━━ Testo fornito ━━

Rafqa Ar-Rayes: la gratitudine nel dolore
Chi è?
Immagine ufficiale per la canonizzazione di santa Rafqa, Pierre Chédid, 2001 |
Boutrossyeh Ar-Rayes nacque a Himlaya, un villaggio
del Libano, il 29 giugno 1832, figlia unica di due coniugi cristiani maroniti. Nel
1839, quando aveva sette anni, perse la madre e poco dopo venne mandata a
servizio presso una famiglia di Damasco. Tornata a casa, apprese che il padre
si era risposato ed ebbe molte difficoltà nell’integrarsi nel nuovo nucleo
familiare.
A ventun anni, sentendosi attratta dalla vita
religiosa, si presentò al convento di Nostra Signora della Liberazione a Bifkaya,
per essere ammessa tra le suore Mariamât (Figlie di Maria). Il 9 febbraio 1855 prese
l'abito di novizia e successivamente emise i voti religiosi. Durante il suo
primo incarico, studiò per prepararsi a diventare maestra, compito che esercitò
nei villaggi vicini.

━━━
━━ Dati estratti ━━

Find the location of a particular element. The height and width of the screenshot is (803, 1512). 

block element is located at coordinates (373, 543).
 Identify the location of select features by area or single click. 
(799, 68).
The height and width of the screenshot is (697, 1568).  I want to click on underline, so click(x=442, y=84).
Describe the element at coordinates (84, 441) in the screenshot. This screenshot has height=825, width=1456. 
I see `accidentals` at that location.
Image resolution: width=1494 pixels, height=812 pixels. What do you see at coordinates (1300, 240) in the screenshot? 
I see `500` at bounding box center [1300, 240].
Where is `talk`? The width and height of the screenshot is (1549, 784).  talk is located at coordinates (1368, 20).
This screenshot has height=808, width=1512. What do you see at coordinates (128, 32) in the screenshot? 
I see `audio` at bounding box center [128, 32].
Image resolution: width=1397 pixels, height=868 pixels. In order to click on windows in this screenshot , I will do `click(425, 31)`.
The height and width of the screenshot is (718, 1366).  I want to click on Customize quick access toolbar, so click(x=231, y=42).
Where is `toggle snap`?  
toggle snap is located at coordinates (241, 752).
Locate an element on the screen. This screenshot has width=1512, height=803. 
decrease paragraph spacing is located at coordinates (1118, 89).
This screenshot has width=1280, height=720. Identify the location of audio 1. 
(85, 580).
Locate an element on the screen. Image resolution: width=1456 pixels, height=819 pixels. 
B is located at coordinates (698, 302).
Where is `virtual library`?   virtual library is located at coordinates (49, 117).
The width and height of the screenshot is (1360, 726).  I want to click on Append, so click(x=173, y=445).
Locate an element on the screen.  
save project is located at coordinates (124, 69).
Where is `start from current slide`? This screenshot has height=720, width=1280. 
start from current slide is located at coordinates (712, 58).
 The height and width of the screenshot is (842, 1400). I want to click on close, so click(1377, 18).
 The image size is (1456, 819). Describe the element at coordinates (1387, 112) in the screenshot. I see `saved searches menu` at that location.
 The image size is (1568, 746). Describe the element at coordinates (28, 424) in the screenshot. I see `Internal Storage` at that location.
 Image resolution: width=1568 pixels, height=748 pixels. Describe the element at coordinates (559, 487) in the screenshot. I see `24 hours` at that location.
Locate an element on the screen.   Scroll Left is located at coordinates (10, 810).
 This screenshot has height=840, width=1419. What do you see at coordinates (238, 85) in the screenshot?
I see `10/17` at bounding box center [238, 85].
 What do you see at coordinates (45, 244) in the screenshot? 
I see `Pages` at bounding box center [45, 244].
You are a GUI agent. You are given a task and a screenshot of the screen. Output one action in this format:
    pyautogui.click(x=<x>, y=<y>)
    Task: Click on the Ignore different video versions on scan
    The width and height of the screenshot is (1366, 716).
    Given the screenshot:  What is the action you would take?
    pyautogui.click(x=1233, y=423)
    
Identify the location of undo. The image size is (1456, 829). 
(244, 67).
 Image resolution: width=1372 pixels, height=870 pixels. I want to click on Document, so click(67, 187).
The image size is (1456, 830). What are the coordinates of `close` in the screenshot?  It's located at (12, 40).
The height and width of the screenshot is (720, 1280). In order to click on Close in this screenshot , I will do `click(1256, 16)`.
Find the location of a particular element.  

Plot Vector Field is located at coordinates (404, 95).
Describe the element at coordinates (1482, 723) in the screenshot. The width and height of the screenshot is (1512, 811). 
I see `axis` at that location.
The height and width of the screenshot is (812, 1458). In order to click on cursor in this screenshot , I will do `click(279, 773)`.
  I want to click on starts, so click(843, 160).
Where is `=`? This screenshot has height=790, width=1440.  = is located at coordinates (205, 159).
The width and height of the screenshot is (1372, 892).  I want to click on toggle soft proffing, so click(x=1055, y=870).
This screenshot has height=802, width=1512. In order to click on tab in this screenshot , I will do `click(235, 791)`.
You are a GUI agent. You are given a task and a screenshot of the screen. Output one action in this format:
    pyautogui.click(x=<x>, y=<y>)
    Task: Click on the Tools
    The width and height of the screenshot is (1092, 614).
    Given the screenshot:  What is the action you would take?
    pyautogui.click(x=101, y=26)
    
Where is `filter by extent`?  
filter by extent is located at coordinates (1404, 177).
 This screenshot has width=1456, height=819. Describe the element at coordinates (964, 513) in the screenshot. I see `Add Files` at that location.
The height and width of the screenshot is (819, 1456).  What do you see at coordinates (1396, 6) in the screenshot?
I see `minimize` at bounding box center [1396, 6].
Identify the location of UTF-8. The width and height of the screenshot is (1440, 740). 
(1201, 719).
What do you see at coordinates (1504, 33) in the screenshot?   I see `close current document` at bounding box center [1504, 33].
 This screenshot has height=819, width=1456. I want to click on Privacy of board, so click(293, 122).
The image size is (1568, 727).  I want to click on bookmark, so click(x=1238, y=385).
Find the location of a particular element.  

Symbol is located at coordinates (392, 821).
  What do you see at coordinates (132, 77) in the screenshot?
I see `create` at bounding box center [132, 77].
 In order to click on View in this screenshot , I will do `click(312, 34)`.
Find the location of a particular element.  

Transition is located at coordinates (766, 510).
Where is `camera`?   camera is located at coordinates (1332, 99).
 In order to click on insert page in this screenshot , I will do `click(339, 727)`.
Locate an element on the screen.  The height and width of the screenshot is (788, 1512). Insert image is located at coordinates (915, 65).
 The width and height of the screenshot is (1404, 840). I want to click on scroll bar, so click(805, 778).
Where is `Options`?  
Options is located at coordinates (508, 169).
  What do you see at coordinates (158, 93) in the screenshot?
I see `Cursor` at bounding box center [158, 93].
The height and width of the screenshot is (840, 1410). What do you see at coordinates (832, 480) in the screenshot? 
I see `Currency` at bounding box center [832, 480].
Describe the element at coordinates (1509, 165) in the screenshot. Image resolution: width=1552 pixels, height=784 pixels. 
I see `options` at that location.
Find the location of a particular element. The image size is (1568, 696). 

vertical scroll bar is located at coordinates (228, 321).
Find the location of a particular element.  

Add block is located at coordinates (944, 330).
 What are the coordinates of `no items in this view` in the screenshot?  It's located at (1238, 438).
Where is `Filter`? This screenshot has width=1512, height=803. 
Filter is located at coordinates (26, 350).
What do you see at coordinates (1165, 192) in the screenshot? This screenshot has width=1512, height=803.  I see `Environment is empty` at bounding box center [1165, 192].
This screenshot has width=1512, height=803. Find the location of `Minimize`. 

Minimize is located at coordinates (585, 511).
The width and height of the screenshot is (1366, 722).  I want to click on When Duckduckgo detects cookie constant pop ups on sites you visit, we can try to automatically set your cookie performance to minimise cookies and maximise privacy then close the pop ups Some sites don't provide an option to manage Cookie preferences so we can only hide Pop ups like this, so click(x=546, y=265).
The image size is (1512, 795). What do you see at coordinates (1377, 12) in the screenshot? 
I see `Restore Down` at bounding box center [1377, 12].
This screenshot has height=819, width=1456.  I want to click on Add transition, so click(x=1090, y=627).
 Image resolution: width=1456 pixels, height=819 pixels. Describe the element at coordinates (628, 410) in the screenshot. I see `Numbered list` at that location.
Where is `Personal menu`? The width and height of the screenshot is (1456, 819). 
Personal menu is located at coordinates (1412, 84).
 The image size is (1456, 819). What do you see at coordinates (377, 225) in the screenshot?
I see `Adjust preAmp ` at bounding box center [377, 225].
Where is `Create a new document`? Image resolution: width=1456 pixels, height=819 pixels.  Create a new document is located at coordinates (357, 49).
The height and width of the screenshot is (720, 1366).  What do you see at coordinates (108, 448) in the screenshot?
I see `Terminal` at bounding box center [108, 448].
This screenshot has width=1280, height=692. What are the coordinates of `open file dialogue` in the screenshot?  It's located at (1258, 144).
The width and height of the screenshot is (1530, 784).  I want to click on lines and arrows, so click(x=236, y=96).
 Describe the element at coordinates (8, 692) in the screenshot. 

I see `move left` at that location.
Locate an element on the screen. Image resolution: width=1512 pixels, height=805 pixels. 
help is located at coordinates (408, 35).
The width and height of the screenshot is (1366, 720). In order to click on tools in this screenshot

━━━

Secondo il testo su santa Rafqa, in che giorno Boutrossyeh Ar-Rayes prese l'abito di novizia? Le voci non servono per rispondere.

Il 9 febbraio 1855.